The prognostic value of different expressed CXC chemokines in CRC patients in DFS (GEPIA). The DFS curve of CXCL9/10/11 in (A) COAD + READ and (B) COAD.

IHC analysis

As shown in Figure 5, IHC analysis of CXCL2/3/8/9/10/11/14 proteins revealed overexpression of CXCL2/3/8/9/10/11/14 proteins in CRC tissues compared with the adjacent noncancerous tissues.

Figure 5.

Figure 5

The expression protein of CXCL2/3/8/9/10/11/14 in CRC tissues and noncancerous tissues (IHC).

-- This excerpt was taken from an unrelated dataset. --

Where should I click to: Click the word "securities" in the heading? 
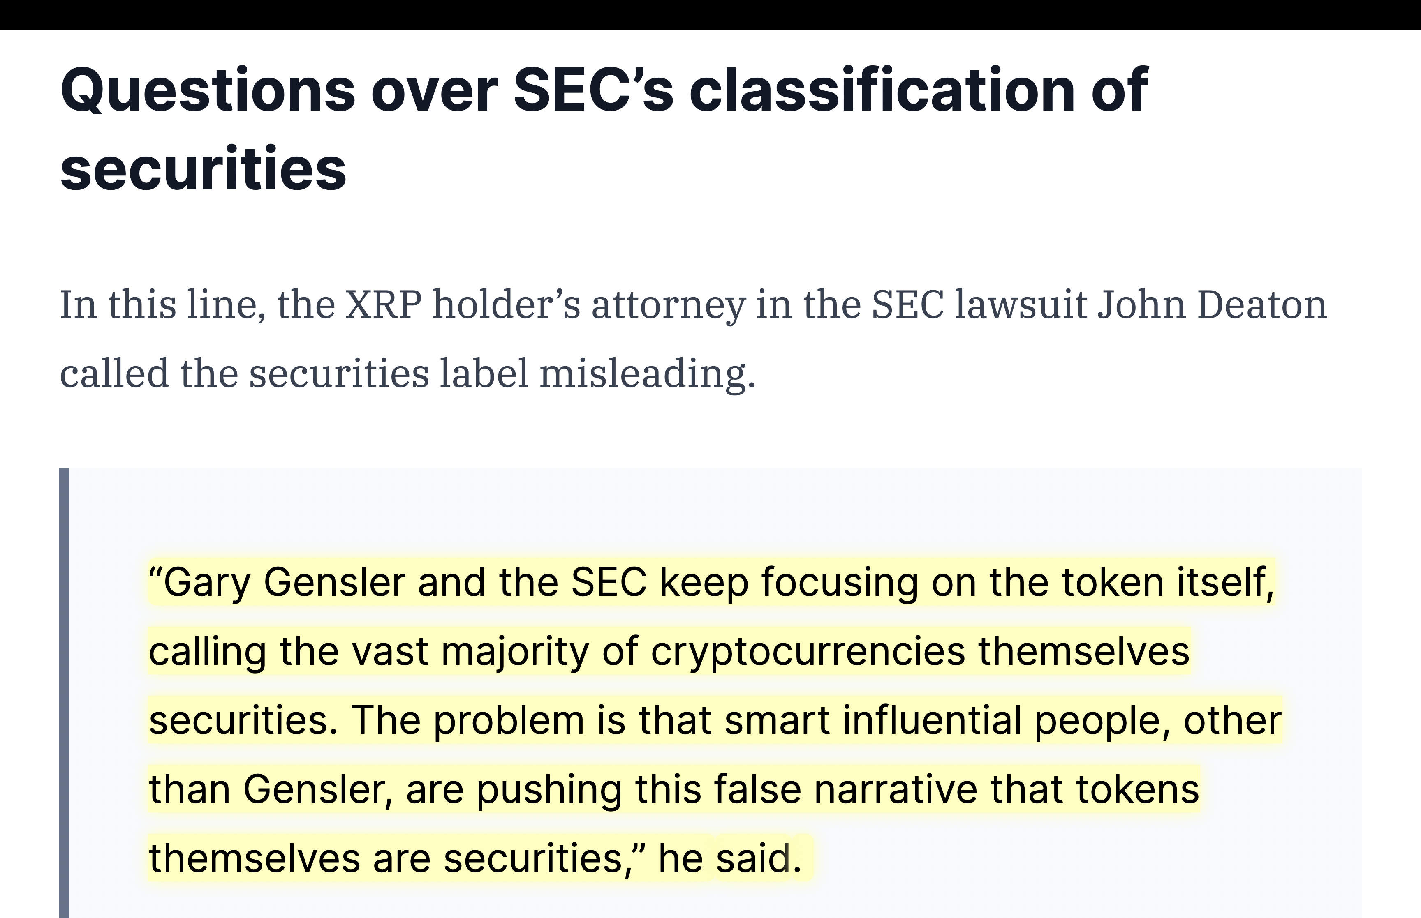point(203,170)
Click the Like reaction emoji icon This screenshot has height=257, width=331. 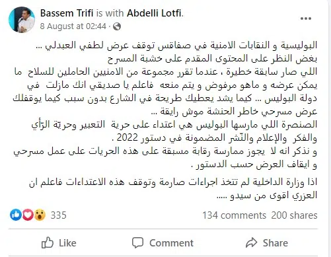(x=16, y=215)
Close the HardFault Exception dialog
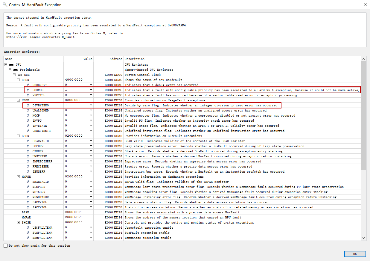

Alteration, co-expression and interaction analyses of CXC chemokines at the gene and protein levels in patients with CRC

We investigated the alterations and correlations of CXC chemokine expression at the gene and protein levels using the cBioPortal database for CRC (TCGA, Firehose legacy). CXC chemokine expression was were altered in 131 of 640 (21%) of CRC samples. As shown as in Figure 6A and 6B, we observed alterations in the expression of CXCL1/2/3/4/5/6/7/8/9/10/11/12/13/14/16/17 in 1.2%, 3%, 2.3%, 2.5%, 2.7%, 2.1%, 0.4%, 1.6%, 2.7%, 1.6%, 2%, 2.7%, 1.8%, 2.1%, 2.3%, and 1.6% of the queried CRC samples, respectively. We also analyzed the co-expression patterns among the chemokines (CXCL1/2/3/4/5/6/7/8/9/10/11/12/13/14/16/17) at the mRNA level using the cBioPortal database for CRC. The results shown in Figure 6C indicated a low to moderate correlation in the expression patterns among CXCL4/5/6/7/8/11/13/14/15/16/17; a moderate to high correlation in the expression of CXCL9 with CXCL11, and CXCL9 with CXCL12; and a high correlation in the expression of CXCL1 with CXCL2, CXCL1 with CXCL3, CXCL2 with CXCL3, CXCL9 with CXCL10, and CXCL10 with CXCL11.

Figure 6.

Figure 6

CXC chemokines gene expression and mutation analysis in CRC (cBioPortal). (A) Summary of alterations in CXC chemokines (cBioPortal). (B) OncoPrint visual summary of alteration on a query of CXC chemokines (cBioPortal). (C) Correction between different CXC chemokines in CRC (cBioPortal). (D) Gene-gene interaction network (GeneMANIA) and protein-protein interaction network (STRING) among CXC chemokines.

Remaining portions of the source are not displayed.